++++ GIVEN ENTRIES
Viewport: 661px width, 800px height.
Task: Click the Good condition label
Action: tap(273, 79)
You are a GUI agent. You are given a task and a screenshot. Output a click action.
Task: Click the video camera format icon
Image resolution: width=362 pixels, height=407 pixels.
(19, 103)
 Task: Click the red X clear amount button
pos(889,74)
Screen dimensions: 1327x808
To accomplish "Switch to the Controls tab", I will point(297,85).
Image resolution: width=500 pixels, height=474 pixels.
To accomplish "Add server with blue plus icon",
++++++++
++++ GIVEN ENTRIES
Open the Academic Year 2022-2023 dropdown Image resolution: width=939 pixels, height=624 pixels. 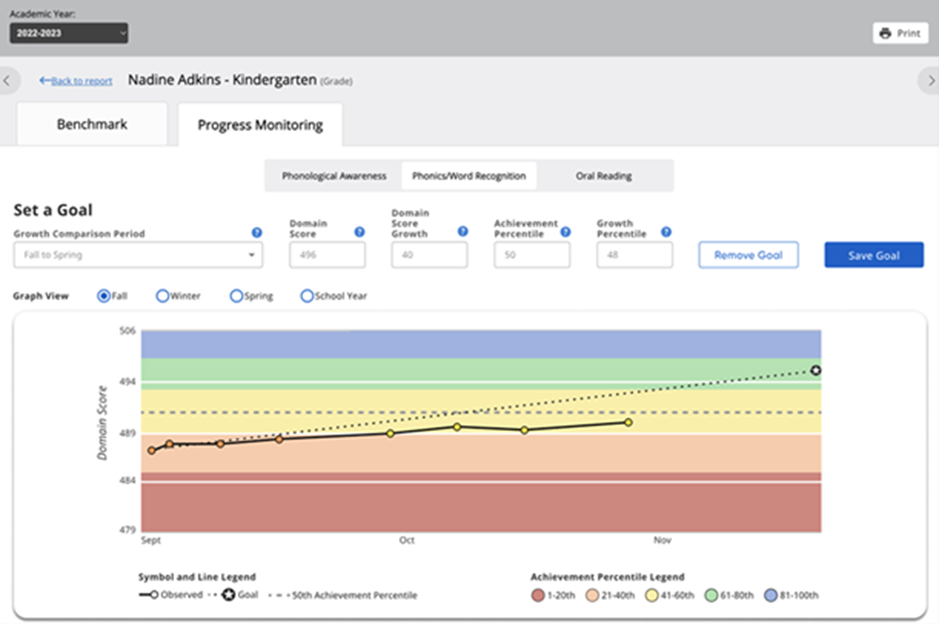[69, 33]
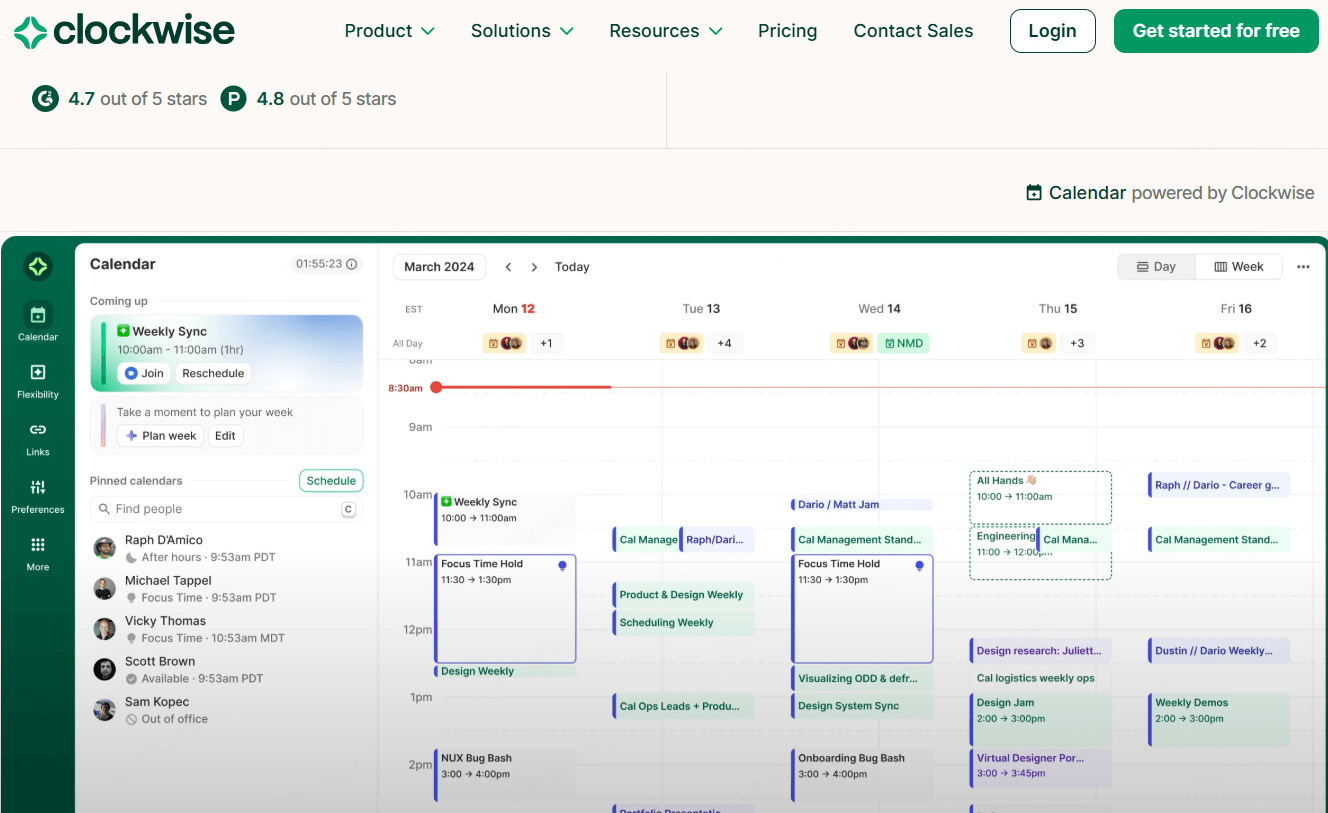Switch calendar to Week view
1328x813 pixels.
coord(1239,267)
++++++++
++++ GIVEN ENTRIES
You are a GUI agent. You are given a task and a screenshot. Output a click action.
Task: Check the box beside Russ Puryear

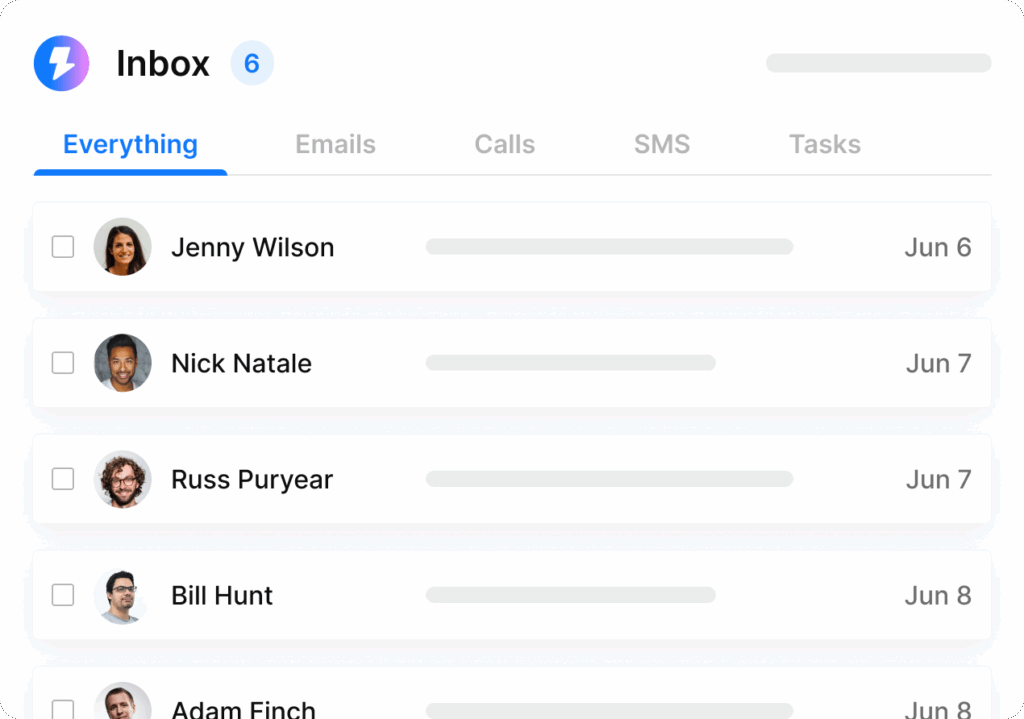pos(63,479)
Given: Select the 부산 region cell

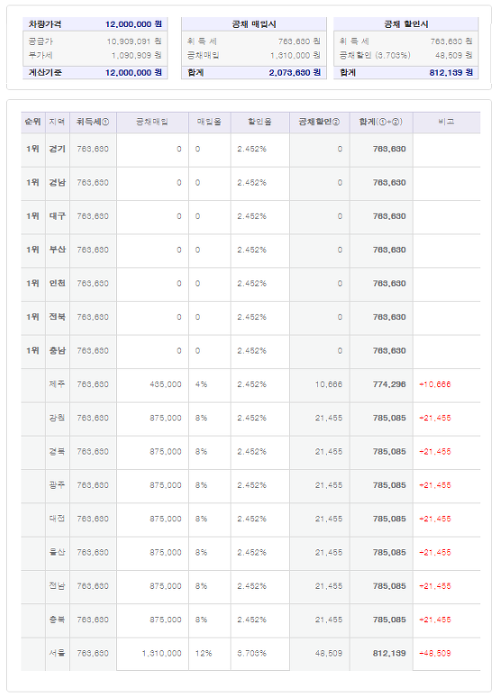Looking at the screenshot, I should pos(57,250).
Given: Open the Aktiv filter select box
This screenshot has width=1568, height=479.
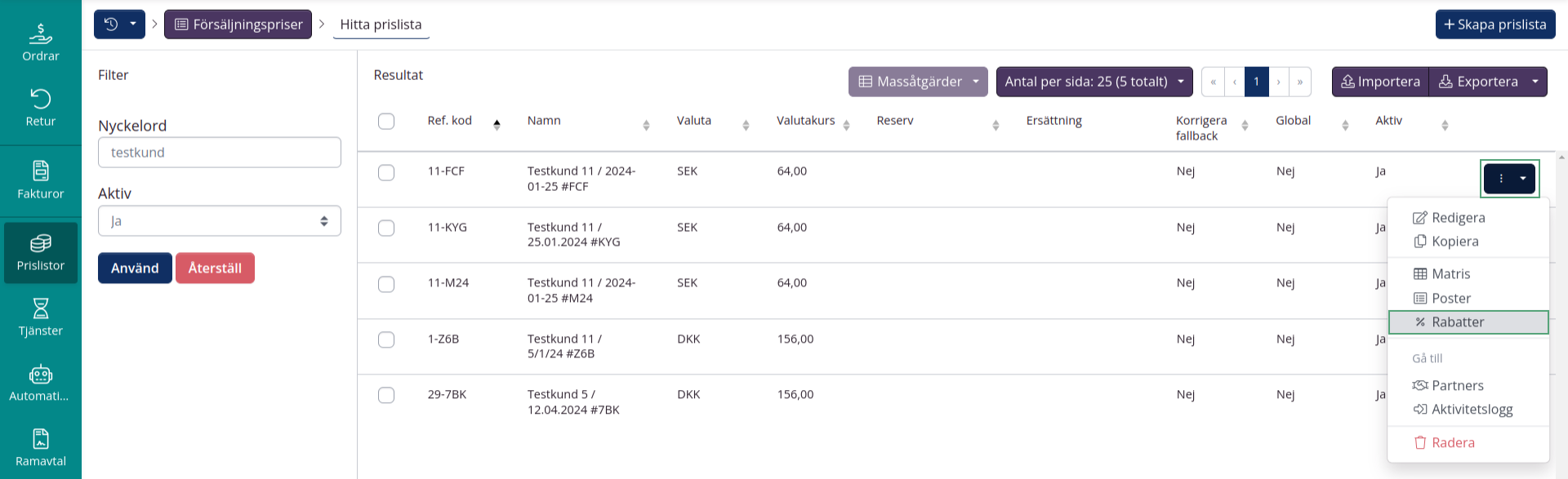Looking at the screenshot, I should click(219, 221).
++++++++
REQUIRED WORK » Some lines above hold the word "accomplish". Copy all of them.

SOLVED PROBLEM »
To accomplish "Switch to the Controls tab", I will point(297,85).
To accomplish "Add server with blue plus icon",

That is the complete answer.